While several aspects of the association can be suspended, the board will likely still need to conduct at least some business on behalf of the community.  To this end, Indiana Code §23-17-15-1 sets forth that meetings of directors may be held by any means which permit attendees to hear each other simultaneously, unless otherwise prohibited by the Bylaws or Articles of Incorporation.  This includes conducting meetings via teleconference.  Video conferencing platforms such as Zoom and Skype make great options as well.  Provided there are a quorum of attendees as defined in the association’s Bylaws, the Board can conduct business as usual.


Indiana law requires board meetings to be open to the membership, with exception to discussion of private matters such as owner delinquencies.  As such, boards should provide access instructions to the membership so that owners can still attend remotely if desired.


In addition, Indiana Code §23-17-15-2 provides a mechanism for boards to take action outside of a regular meeting (i.e. email).  Any such action must be sufficiently described in writing and taken by ALL members of the board.  In other words, all directors must consent in writing to the action taken.  The written consents should be kept with the corporate minutes.  This should not be deemed a substitute for board meetings per se.  However, if issues arise in between meetings for which prompt action is necessary, this is a viable option.


Close Down Common Amenities


Common amenities such as clubhouses, gyms, swimming pools and other recreational amenities should be closed temporarily if possible.  Keeping such facilities open only encourages group interaction and socialization that may violate governmental restrictions and contribute to the spread of the virus.  While this can be frustrating for homeowners who enjoy the use of such facilities, it is a necessary evil in light of the circumstances.
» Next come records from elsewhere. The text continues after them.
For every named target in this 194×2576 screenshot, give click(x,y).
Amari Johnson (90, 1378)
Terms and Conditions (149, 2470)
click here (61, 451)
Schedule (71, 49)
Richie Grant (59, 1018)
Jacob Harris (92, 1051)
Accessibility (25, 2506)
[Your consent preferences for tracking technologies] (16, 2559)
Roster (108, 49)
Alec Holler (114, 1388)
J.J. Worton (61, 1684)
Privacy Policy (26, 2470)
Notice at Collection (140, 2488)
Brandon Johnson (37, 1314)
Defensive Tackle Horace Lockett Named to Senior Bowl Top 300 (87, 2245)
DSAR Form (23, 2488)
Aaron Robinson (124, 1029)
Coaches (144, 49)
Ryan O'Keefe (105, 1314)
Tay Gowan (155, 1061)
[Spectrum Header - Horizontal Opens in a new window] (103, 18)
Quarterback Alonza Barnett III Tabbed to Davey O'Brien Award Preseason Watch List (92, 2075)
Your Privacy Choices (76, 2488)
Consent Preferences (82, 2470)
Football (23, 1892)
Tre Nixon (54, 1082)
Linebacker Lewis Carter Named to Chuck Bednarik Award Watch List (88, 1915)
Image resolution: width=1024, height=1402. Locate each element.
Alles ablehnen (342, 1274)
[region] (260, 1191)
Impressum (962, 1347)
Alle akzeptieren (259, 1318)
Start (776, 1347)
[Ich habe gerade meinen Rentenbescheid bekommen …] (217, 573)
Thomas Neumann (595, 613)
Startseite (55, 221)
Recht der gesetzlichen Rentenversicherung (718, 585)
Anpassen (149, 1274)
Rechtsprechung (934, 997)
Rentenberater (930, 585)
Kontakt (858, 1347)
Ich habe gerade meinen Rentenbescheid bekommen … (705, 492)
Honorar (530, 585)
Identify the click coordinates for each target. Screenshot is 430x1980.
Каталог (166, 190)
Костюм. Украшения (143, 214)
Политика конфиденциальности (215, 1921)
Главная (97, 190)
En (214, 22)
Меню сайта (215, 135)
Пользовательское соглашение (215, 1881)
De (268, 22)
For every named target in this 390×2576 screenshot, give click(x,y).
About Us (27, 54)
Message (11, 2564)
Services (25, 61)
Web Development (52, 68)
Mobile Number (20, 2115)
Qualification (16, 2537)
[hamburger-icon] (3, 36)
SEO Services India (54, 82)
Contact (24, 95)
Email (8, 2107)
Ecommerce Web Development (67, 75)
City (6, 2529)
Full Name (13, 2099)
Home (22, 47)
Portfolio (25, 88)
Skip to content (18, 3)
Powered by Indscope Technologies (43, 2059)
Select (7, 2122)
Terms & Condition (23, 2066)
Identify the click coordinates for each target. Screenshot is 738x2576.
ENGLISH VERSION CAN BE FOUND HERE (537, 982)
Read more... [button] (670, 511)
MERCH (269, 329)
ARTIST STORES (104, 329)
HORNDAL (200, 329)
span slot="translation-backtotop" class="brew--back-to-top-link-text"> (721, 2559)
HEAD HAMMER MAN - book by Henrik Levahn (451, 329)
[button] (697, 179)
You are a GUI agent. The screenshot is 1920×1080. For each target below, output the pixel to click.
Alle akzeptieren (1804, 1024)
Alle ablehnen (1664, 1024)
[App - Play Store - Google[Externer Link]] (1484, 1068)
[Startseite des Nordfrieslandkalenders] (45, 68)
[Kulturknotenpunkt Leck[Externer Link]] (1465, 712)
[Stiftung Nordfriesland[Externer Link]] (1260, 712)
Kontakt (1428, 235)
Provide Ongoing Information to the Owners


Boards can use email blasts, letters, e-newsletters and other forms of communication to send out information and reminders to the owners, including the CDC’s recommendations for social distancing, as well as emergency orders issued by state and local governments.  In fact, boards might even provide a link to the CDC guidelines and the state’s most recent stay-at-home order.  Boards should remind owners to be extra vigilant in taking precautions such as leaving the house for essential purposes only, not congregating in groups, diligently washing hands, monitoring symptoms and avoiding hand contact.  These reminders are especially important if managing a multi-unit condominium building with common areas such as elevators, lobbies and hallways, and with owners living in close proximity.